Co-Creating Human-Centered Transformation in the Age of AI

This highlight video is from January 16, 2026 session Co-Creating Human-Centered Transformation in the Age of AI

This real-time exchange surfaced a truth many talent leaders are quietly wrestling with: AI isn’t just changing how work gets done—it’s revealing whether our teams have the confidence, clarity, and shared judgment to learn together in the flow of work.

The conversation didn’t drift toward tools or training catalogs. Instead, it stayed grounded in what leaders are seeing inside their organizations right now: uncertainty, acceleration, and unspoken fear. As Michael named directly:

Great leaders don’t hide fear. They help people face it together.Michael Kester, Lead Belay.

That idea reframed the role of talent leaders in this moment. Before teams can build new capabilities, leaders have to design spaces where fear is discussable—where learning isn’t confused with performance, and curiosity isn’t penalized.

Mike Kester facilitating a small-group breakout discussion with senior talent and business leaders.

From there, three insights stood out for leaders designing team-based learning experiences:

First, AI doesn’t fix weak systems—it exposes them. As Deepa put it:

AI amplifies everything—structure and chaos.Deepa Kartha.

Teams aren’t struggling because they lack tools. They’re struggling where roles, decision rights, and ways of thinking were already unclear. AI simply makes that visible—fast.

Second, the capabilities that matter most aren’t new. In a moment that brought relief to many in the discussion, Nicole DeFalco reframed the skills conversation:

The new skills aren’t new. They’re the ones we stopped practicing.Nicole DeFalco.

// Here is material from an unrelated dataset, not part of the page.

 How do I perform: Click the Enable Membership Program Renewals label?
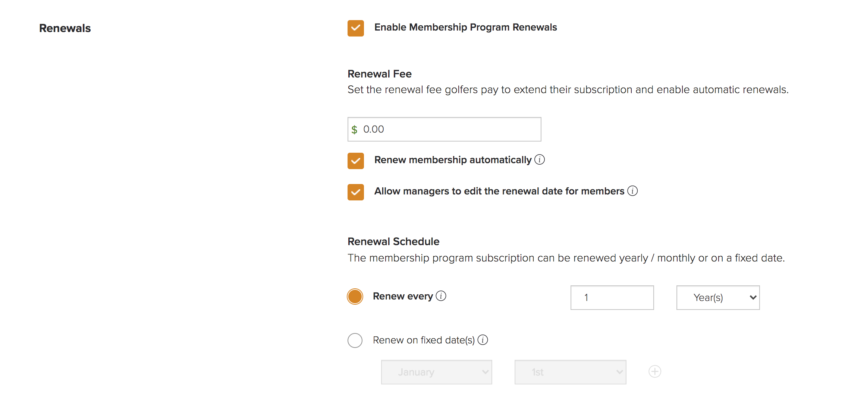pos(465,27)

Critical thinking, sensemaking, and judgment are no longer “soft skills.” They are the infrastructure that allows AI to be useful rather than risky.

Third, clarity—not access—is the real gap. Nearly everyone has access to AI. Far fewer teams have shared norms for when to trust it, how to validate outputs, and when human judgment must lead.

Upskilling in AI Maturity

The takeaway for talent leaders is clear: this isn’t about delivering more training or scaling content faster. It’s about designing experiences where teams practice thinking together—inside the work that actually matters.

Because in the age of AI, learning doesn’t live in programs.
It lives in the moments when leaders slow the work down just enough for teams to learn forward—together.